In vitro characterisation of cell-level neurophysiological diversity in the rostral nucleus reuniens of adult mice
Walsh, DA; Brown, JT; Randall, AD
Date: 11 March 2017
Article
Journal
Journal of Physiology
Publisher
Wiley
Publisher DOI
Abstract
The nucleus reuniens (Re) is the largest of the midline thalamic nuclei. We have performed a detailed neurophysiological characterization of neurons in the rostral Re of brain slices prepared from adult male mice. At resting potential (−63.7 ± 0.6 mV), circa 90% of Re neurons fired action potentials, typically continuously at ∼8 Hz. ...

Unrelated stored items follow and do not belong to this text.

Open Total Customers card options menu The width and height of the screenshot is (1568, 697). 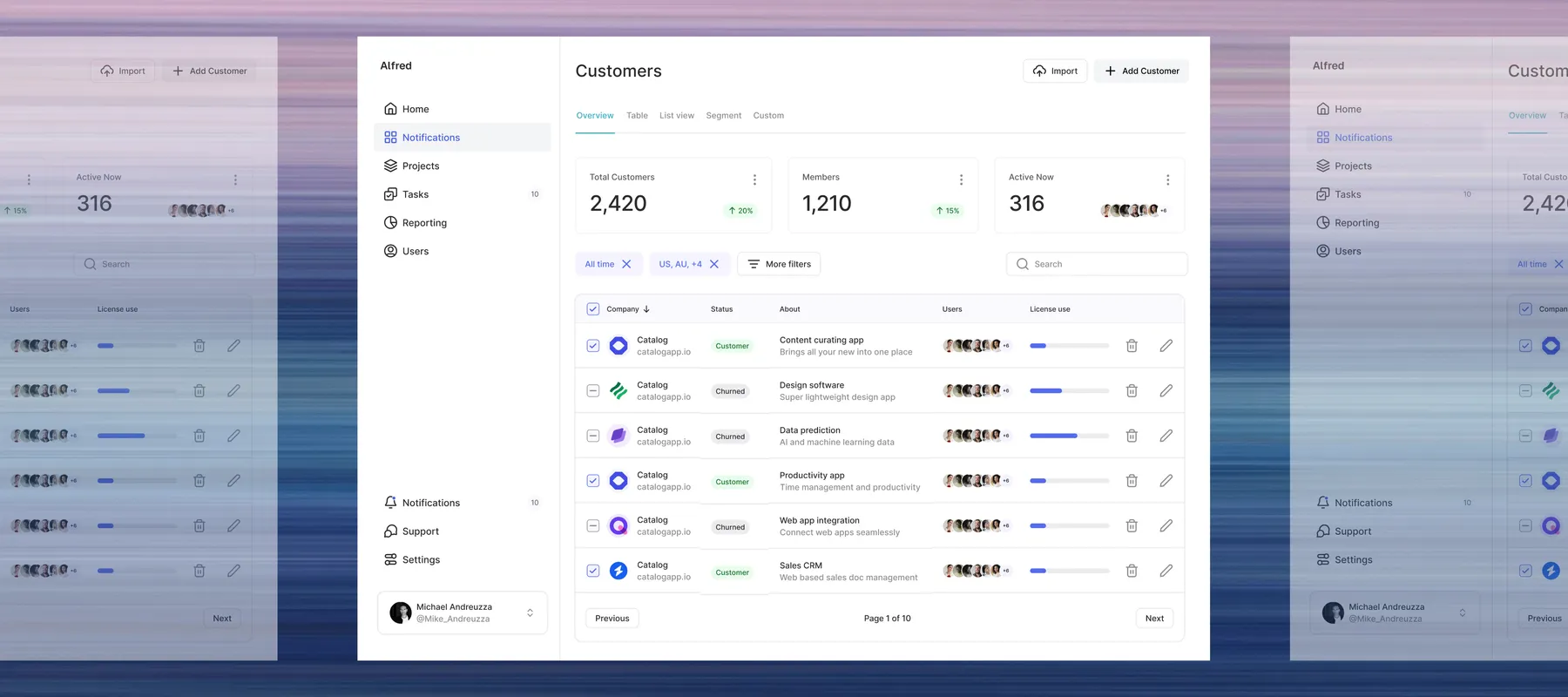[754, 179]
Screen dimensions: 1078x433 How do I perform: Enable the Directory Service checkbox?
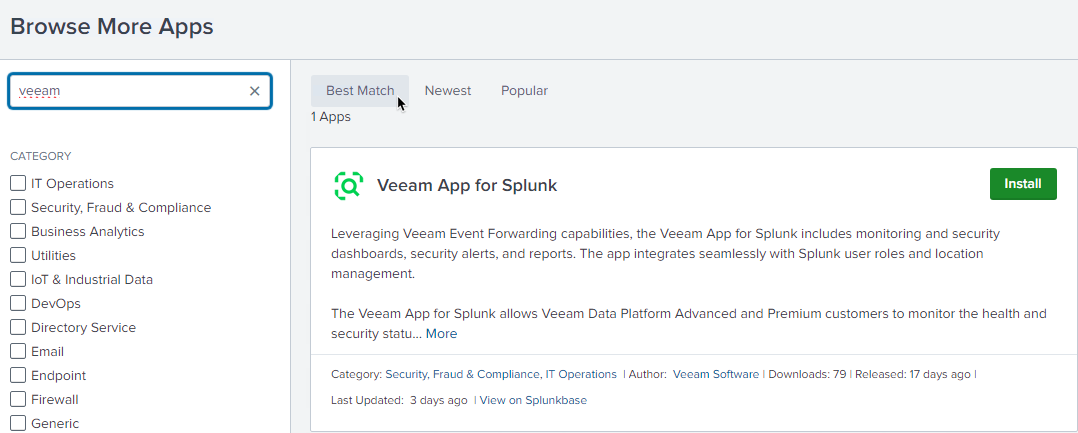[x=18, y=327]
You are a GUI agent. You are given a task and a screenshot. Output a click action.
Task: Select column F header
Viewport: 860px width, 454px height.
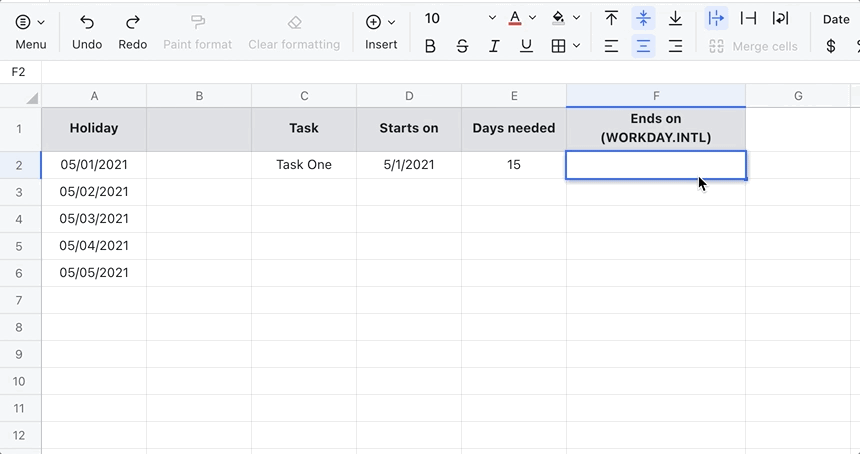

The nucleus reuniens (Re) is the largest of the midline thalamic nuclei. We have performed a detailed neurophysiological characterization of neurons in the rostral Re of brain slices prepared from adult male mice. At resting potential (−63.7 ± 0.6 mV), circa 90% of Re neurons fired action potentials, typically continuously at ∼8 Hz. Although Re neurons experience a significant spontaneous barrage of fast, amino-acid-mediate synaptic transmission, this was not predominantly responsible for spontaneous spiking as firing persisted in the presence of glutamate and GABA receptor antagonists. With resting potential preset to −80 mV −20 pA current injections revealed a mean input resistance of 615 MΩ and mean time constant of 38 ms. Following cessation of this stimulus a significant rebound potential was seen that was sometimes large enough to trigger a short burst of very high frequency (100–300 Hz) firing. In most cells short (2 ms), strong (2 nA) current injections elicited a single spike followed by a large afterdepolarizing potential (ADP) which, when suprathreshold, generated high frequency spiking. Similarly, in the majority of cells preset at −80 mV, 500 ms depolarizing current injections to cells led to a brief initial burst of very high frequency firing, although this was lost when cells were preset at −72 mV. Biophysical and pharmacological experiments indicate a prominent role for T-type Ca2+ channels in the high-frequency bursting of Re neurons. Finally, we describe a novel form of activity-dependent intrinsic plasticity that persistently eliminates the burst firing potential of Re neurons.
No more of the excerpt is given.